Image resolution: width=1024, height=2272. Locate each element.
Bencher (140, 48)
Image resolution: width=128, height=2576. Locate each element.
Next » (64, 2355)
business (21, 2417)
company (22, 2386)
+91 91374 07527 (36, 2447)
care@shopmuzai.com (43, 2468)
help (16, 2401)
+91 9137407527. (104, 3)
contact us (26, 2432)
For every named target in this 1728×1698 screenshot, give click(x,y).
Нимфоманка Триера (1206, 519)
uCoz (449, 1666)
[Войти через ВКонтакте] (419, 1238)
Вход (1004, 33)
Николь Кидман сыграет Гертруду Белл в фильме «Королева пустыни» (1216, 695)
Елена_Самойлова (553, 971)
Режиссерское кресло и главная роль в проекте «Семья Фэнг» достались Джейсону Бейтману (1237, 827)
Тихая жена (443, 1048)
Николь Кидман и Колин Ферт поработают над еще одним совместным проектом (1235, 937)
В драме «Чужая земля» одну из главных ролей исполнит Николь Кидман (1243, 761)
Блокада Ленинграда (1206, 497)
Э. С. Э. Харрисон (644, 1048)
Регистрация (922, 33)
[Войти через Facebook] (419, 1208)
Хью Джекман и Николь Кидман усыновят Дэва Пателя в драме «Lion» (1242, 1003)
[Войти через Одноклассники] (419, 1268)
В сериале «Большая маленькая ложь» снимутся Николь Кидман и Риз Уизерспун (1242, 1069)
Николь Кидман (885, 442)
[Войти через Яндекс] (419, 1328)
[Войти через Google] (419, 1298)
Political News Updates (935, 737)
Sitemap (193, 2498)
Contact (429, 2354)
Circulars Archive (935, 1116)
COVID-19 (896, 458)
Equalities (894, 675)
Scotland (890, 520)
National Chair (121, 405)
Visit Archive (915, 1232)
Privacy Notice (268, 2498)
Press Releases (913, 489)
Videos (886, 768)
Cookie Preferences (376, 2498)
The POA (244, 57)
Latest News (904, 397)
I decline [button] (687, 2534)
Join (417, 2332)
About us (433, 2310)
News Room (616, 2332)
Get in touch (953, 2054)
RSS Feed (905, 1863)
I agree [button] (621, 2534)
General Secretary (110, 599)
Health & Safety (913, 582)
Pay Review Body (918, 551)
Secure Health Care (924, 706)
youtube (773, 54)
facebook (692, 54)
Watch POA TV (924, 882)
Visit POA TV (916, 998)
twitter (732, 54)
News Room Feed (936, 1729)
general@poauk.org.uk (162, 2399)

→ Exercise requirements: Where the data above reaches the line holding "business (21, 2417)", begin printing, and stop after the line holding "uCoz (449, 1666)". Each line must be reproduced exactly, with nothing else added.

→ Written response:
business (21, 2417)
company (22, 2386)
+91 91374 07527 (36, 2447)
care@shopmuzai.com (43, 2468)
help (16, 2401)
+91 9137407527. (104, 3)
contact us (26, 2432)
For every named target in this 1728×1698 screenshot, give click(x,y).
Нимфоманка Триера (1206, 519)
uCoz (449, 1666)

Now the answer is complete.